§ Recorded information

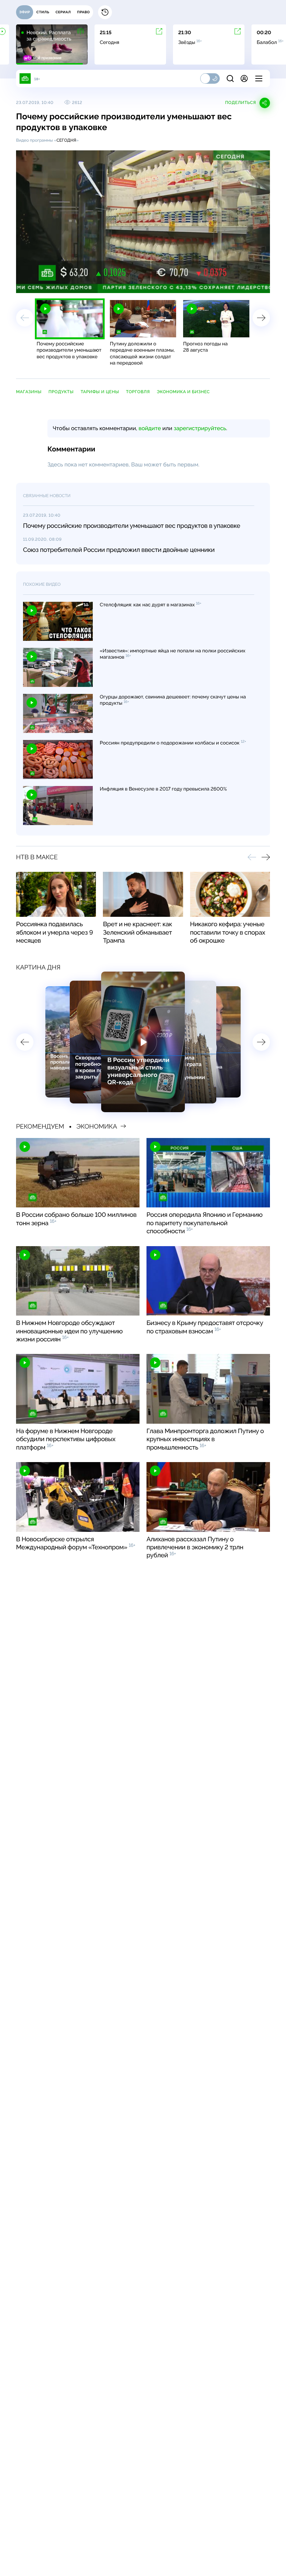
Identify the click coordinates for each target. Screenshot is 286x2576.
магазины (29, 391)
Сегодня (66, 140)
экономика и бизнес (183, 391)
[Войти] (244, 78)
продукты (61, 391)
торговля (138, 391)
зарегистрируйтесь (200, 428)
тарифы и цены (100, 391)
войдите (149, 428)
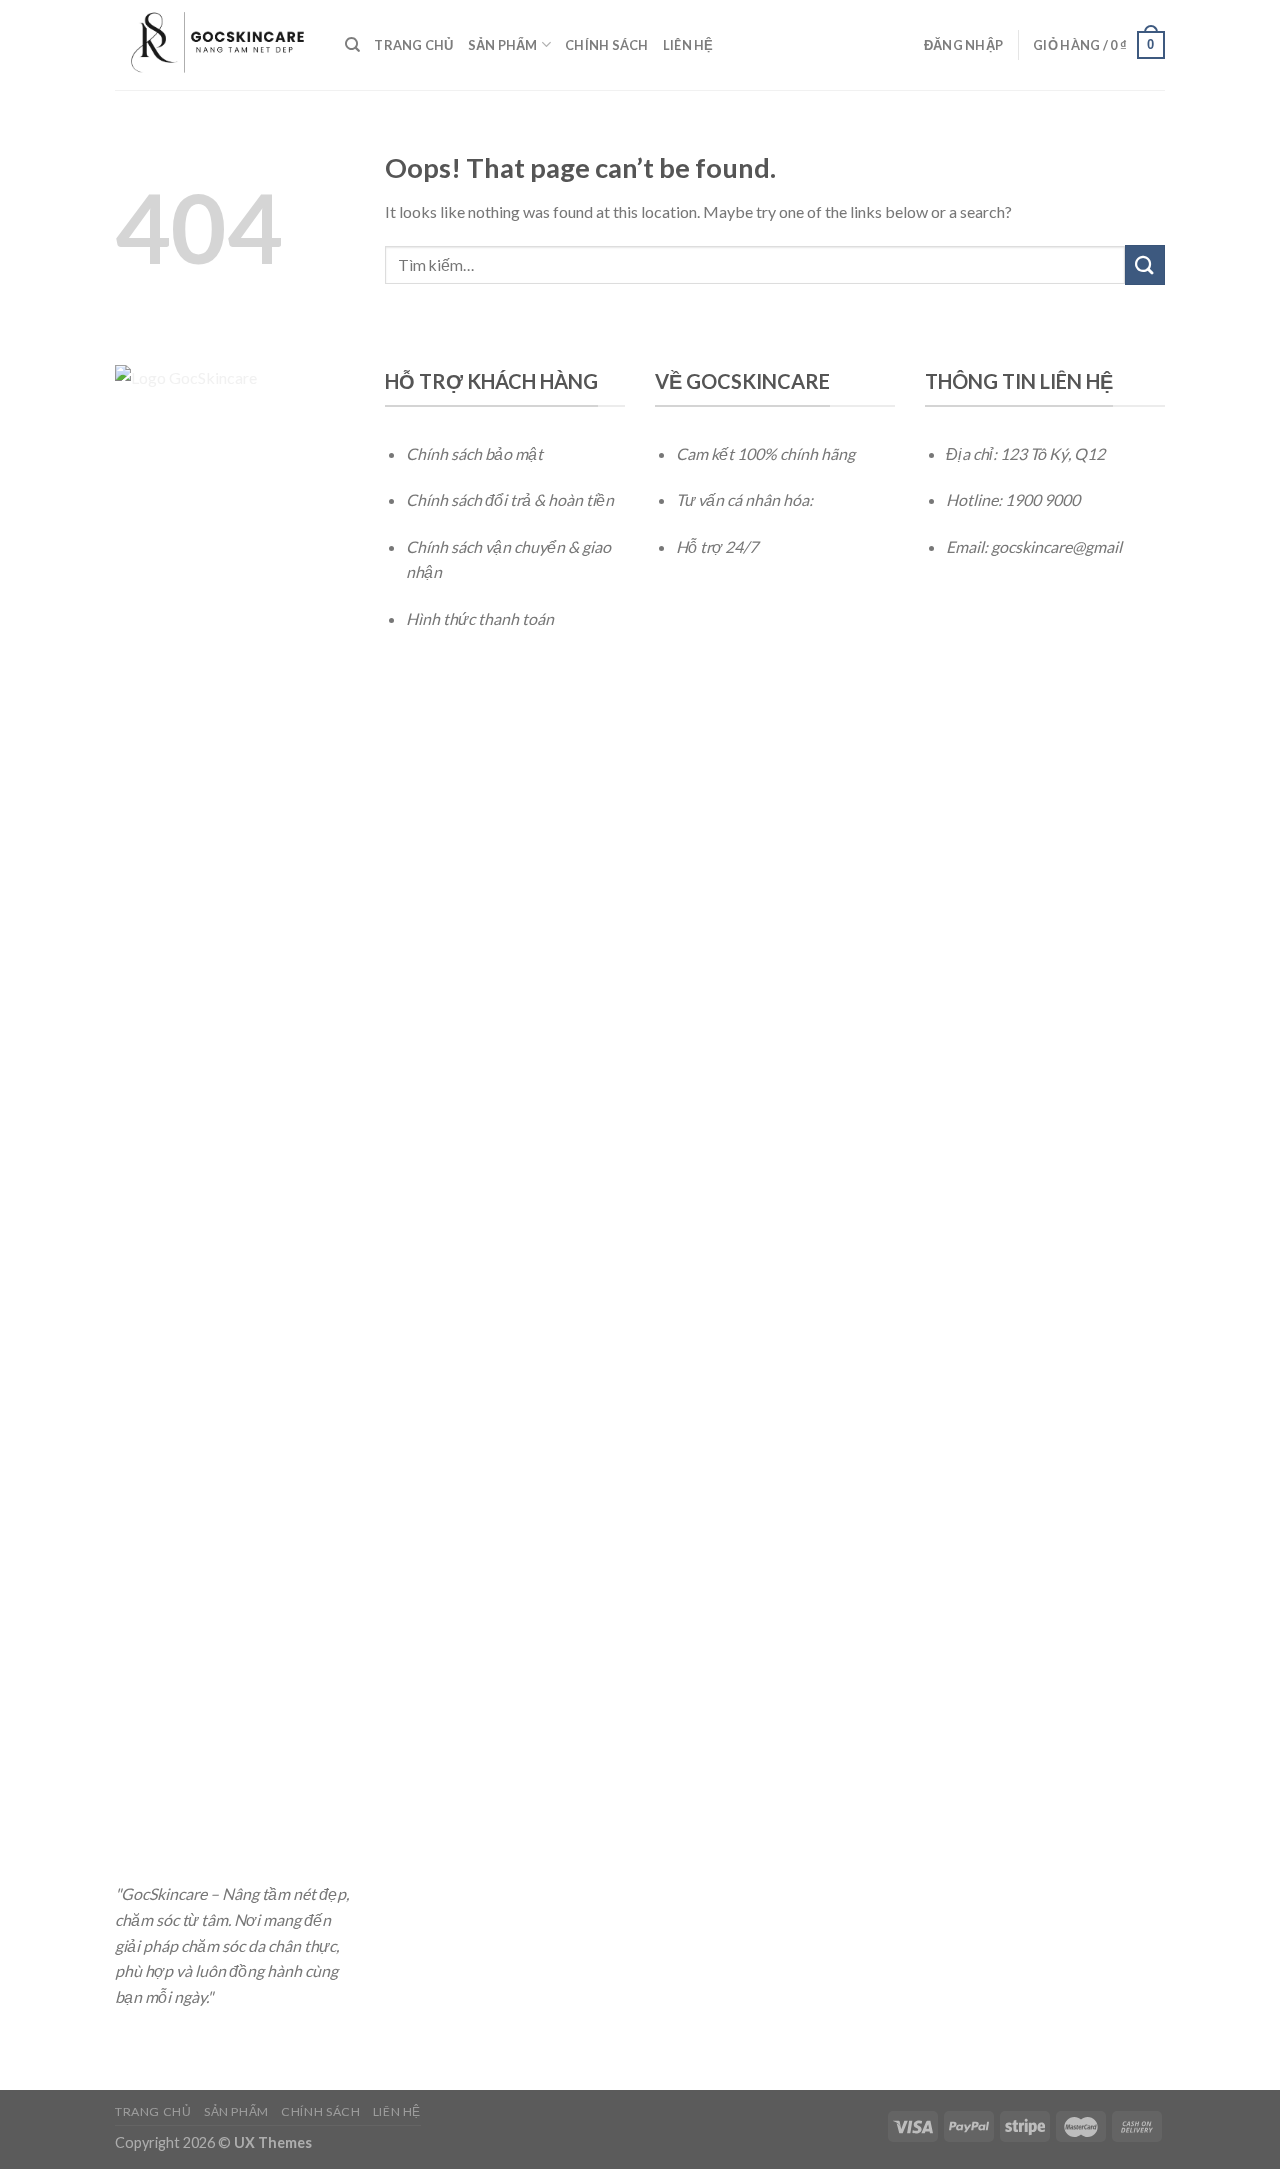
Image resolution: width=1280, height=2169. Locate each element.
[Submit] (1145, 264)
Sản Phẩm (503, 45)
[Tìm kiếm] (352, 45)
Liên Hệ (688, 45)
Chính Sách (607, 45)
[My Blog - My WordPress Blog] (215, 44)
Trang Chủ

§ Aim of the task
Please return the lines from the line with "магазины (29, 391)" through the last line of the data, both included, exactly, and without pictures.

§ Result of this task
магазины (29, 391)
Сегодня (66, 140)
экономика и бизнес (183, 391)
[Войти] (244, 78)
продукты (61, 391)
торговля (138, 391)
зарегистрируйтесь (200, 428)
тарифы и цены (100, 391)
войдите (149, 428)
Image resolution: width=1280, height=2169. Locate each element.
[Submit] (1145, 264)
Sản Phẩm (503, 45)
[Tìm kiếm] (352, 45)
Liên Hệ (688, 45)
Chính Sách (607, 45)
[My Blog - My WordPress Blog] (215, 44)
Trang Chủ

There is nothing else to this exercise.